Les attaques contre les camps de réfugiés sont devenues monnaie courante à Gaza depuis le début de la dernière vague de violence, le 7 octobre.
Lundi, au moins 151 Palestiniens ont été tués et 313 blessés lors d’une attaque israélienne contre le camp de réfugiés de Jabalia.
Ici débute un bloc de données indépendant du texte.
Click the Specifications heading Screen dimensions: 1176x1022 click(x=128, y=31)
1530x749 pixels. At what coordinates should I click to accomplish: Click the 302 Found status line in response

Beaucoup des victimes sont encore sous les décombres.
Par ailleurs, les forces israéliennes ont abattu quatre Palestiniens, dont deux enfants, lors d’un raid militaire dans le camp de réfugiés d’al-Faria, dans la ville de Tubas, en Cisjordanie occupée.
Alors que la plupart des camps de réfugiés sont mis en place à titre temporaire à la suite de conflits ou de catastrophes naturelles, les camps de réfugiés dans les territoires palestiniens occupés sont une réalité depuis 1948.
Plutôt qu’un simple ensemble de tentes arborant les logos des Nations unies, les camps se sont transformés en quartiers construits, avec des écoles, des mosquées, des magasins et d’autres commodités, ce qui a conduit certains à se demander s’il s’agissait encore de camps de réfugiés.
1948 : La Nakba
En 1948, la guerre d’indépendance israélienne - connue sous le nom de Nakba ou "catastrophe" en arabe - a vu plus de 700 000 Palestiniens expulsés de chez eux par les milices sionistes.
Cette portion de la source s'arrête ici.